At some point I started to think of what it would be like to be you, to be outside in a storm, wearing a soaking wet great coat. So it’s good to know that you're sheltered here by platorm1. I'm struck as well by how few people pay you any mind. Maybe that’s about to change because the war is coming into view again like a planet completing its hundred-year orbit round the sun. The present and the past – this bit of the past – are about to come into a four-year alignment. But the time when you and I were closest has passed. That was nearly 24 years ago. I was living in France, in Paris to be exact, waiting for news (of a book I'd published and another I'd finished, but trust me, that can be as agonising as waiting on news of the beloved). It was also, I realise now, the year of my most intense feelings about sculpture, specifically the statues in Tuileries. But then, as a result of being in France, I ended up becoming very interested in the War and the way it was remembered and all the sculptures that were such an important part of that remembering. That’s when I remembered that I'd known you for as long as I could remember.

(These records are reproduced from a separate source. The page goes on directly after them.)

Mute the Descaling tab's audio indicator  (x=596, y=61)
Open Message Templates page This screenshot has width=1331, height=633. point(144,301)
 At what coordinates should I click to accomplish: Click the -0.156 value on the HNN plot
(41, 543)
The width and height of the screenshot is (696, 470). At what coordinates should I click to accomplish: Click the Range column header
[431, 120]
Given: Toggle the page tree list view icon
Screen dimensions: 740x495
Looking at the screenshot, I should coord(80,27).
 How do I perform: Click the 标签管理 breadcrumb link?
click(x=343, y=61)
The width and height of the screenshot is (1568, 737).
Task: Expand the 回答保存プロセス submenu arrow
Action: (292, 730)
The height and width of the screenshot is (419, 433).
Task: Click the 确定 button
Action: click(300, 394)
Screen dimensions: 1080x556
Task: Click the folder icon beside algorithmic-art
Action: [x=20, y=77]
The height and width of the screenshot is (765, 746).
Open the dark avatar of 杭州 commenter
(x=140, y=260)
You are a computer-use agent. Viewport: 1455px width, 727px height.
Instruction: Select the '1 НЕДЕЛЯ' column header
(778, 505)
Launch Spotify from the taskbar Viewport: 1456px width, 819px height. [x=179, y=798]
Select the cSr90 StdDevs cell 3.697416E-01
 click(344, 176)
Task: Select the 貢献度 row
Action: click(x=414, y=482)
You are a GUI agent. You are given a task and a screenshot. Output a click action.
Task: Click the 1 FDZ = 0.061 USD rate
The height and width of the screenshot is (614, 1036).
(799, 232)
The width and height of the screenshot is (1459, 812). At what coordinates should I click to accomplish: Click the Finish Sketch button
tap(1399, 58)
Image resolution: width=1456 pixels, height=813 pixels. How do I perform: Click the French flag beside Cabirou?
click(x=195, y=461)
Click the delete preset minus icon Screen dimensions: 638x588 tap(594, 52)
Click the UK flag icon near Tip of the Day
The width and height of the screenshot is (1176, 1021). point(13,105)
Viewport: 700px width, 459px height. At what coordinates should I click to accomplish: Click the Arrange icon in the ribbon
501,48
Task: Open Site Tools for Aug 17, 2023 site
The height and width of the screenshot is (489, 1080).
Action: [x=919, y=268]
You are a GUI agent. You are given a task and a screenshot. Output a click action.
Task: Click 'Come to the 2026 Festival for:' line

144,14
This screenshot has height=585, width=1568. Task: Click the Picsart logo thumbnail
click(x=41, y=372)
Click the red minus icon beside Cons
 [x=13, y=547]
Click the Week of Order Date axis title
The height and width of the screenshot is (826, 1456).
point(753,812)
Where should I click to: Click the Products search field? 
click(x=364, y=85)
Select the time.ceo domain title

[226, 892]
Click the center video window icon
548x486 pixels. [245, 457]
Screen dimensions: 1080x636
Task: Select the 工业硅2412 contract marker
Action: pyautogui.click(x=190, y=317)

You stand as a memorial to a mistake. So in a way what you're reading is more than a letter. You're reading the lessons of history. One of which is that, faced with the same situation, people would go for it all over again with exactly the same fervour. Because who could pass up the chance of making everything that had gone before seem like a prelude? A prelude to what? First exuberance and enthusiasm, then horror, then understanding. If the price was high that only emphasized the value of the lesson learned: that this was the war to end all wars. So that was great – for about two minutes. Then – oh shit, the war to end all wars turned into the peace to end all peace, and the end of one war actually contained the seeds of another even bigger one. So although we had learned the lesson there was another lesson to be learned which was that the lesson had not been properly learned – and history, if it teaches us anything, teaches that we will never stop learning. So that’s why you're still here, still reading after all these years, still poring over that piece of carved paper.
Anyway, to revert to the personal (which, as you know only too well, is just the universal in a particular context) what I'm saying is what all letters say: keep safe, stay warm and please understand if you don’t hear from me again.